Which action by a nurse constitutes a breach of a patient's right to privacy? a. Documenting the patient's daily behavior during hospitalization b. Releasing information to the patient's employer without consent c. Discussing the patient's history with other staff during care planning d. Asking family to share information about a patient's pre-hospitalization behavior

B. Release of information without patient authorization violates the patient's right to privacy. The other options are acceptable nursing practices. See relationship to audience response question.

A nurse finds a psychiatric advance directive in the medical record of a patient currently experiencing psychosis. The directive was executed during a period when the patient was stable and competent. The nurse should a. review the directive with the patient to ensure it is current. b. ensure that the directive is respected in treatment planning. c. consider the directive only if there is a cardiac or respiratory arrest. d. encourage the patient to revise the directive in light of the current health problem.

B. The nurse has an obligation to honor the right to self-determination. An advanced psychiatric directive supports that goal. Since the patient is currently psychotic, the terms of the directive now apply

A nurse's identification badge includes the term, "Psychiatric Mental Health Nurse." A client with a history of paranoia asks, "What does that title mean?" The nurse responds best by answering: A. "Don't be afraid; it means I'm here to help, not hurt, you." B. "Psychiatric mental health nurses care for people with mental illnesses." C. "We have the specialized skills needed to care for those with mental illnesses." D. "The nurses who work in mental health facilities have that title."

C "We have the specialized skills needed to care for those mental illnesses."

Which branch of epidemiology is the nurse involved in when seeking outcomes for patients whose depression was treated with electroconvulsive therapy (ECT)? A. experimental B. descriptive C. clinical D. analytic

C Clinical

A nurse wants to find a description of diagnostic criteria for anxiety disorders. Which resource would have the most complete information? a. The ICD-10 b. Nursing Outcomes Classification c. Diagnostic and Statistical Manual of Mental Disorders d. The ANA Psychiatric-Mental Health Nursing Scope and Standards of Practice

C The DSM-IV-TR details the diagnostic criteria for psychiatric clinical conditions. The other references are good resources but do not define the diagnostic criteria.

A nurse explains the multiaxial DSM-IV-TR to a psychiatric technician and includes information that it: a. focuses on plans for treatment. b. includes nursing and medical diagnoses. c. classifies problems in multiple areas of functioning. d. uses the framework of a specific biopsychosocial theory.

C The use of five axes requires assessment beyond diagnosis of a mental disorder and includes relevant medical conditions, psychosocial and environmental problems, and global assessment of functioning.
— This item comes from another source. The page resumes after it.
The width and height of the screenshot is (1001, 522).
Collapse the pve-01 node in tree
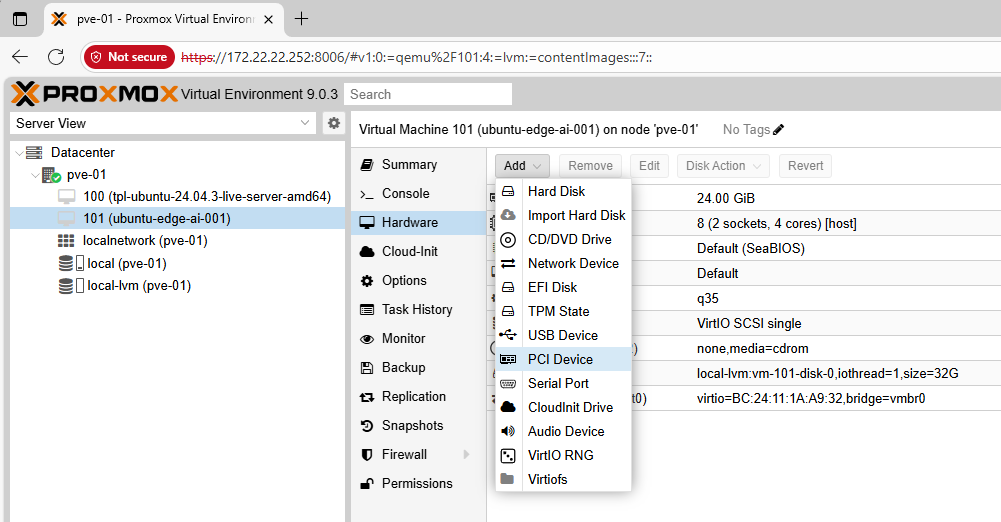[x=33, y=175]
The DSM-IV-TR does not include treatment plans or nursing diagnoses. It does not use specific biopsychosocial theories

A category 5 tornado occurred in a community of 400 people. Many homes and businesses were destroyed. In the 2 years following the disaster, 140 individuals were diagnosed with posttraumatic stress disorder (PTSD). Which term best applies to these newly diagnosed cases? a. Prevalence b. Comorbidity c. Incidence d. Parity

C Incidence refers to the number of new cases of mental disorders in a healthy population within a given period of time.

Which of the following patients meets the criteria for an involuntary admission to a psychiatric mental health unit? A) A 23-year-old college student who has developed symptoms of anxiety and is missing classes and work B) A 30-year-old accountant who has developed symptoms of depression C) A 26-year-old kindergarten teacher who is not in touch with reality and was found wandering in and out of traffic on a busy road D) A 76-year-old retired librarian who is experiencing memory loss and some confusion at times

C Inpatient involuntary admission is reserved for patients who are at risk for self-harm or who cannot adequately protect themselves from harm because of their illness (e.g., a psychotic patient). The other options can all be managed at this point in the community setting and don't meet criteria (risk of harm to self and/or others) for admission.

A voluntarily hospitalized patient tells the nurse, "Get me the forms for discharge. I want to leave now." Select the nurse's best response. a. "I will get the forms for you right now and bring them to your room." b. "Since you signed your consent for treatment, you may leave if you desire." c. "I will get them for you, but let's talk about your decision to leave treatment." d. "I cannot give you those forms without your health care provider's permission."

C. A voluntarily admitted patient has the right to demand and obtain release in most states. However, as a patient advocate, the nurse is responsible for weighing factors related to the patient's wishes and best interests. By asking for information, the nurse may be able to help the patient reconsider the decision. Facilitating discharge without consent is not in the patient's best interests before exploring the reason for the request.

The psychiatric community health nurse engages in secondary prevention when implementing which intervention? A) Visiting a homeless shelter to provide mental health screenings for its clients B) Discussing the need for proper nutrition with a depressed new mother C) Providing stress reduction seminars at the local senior center D) Visiting the home of a client currently displaying manic behavior

C. Secondary prevention is aimed at reducing the prevalence of psychiatric disorders. Early identification of problems, screening, and prompt and effective treatment are hallmarks of this level. While it does not stop the actual disorder from beginning, it is intended to delay or avert progression. None of the other options are focused on early identification of problems.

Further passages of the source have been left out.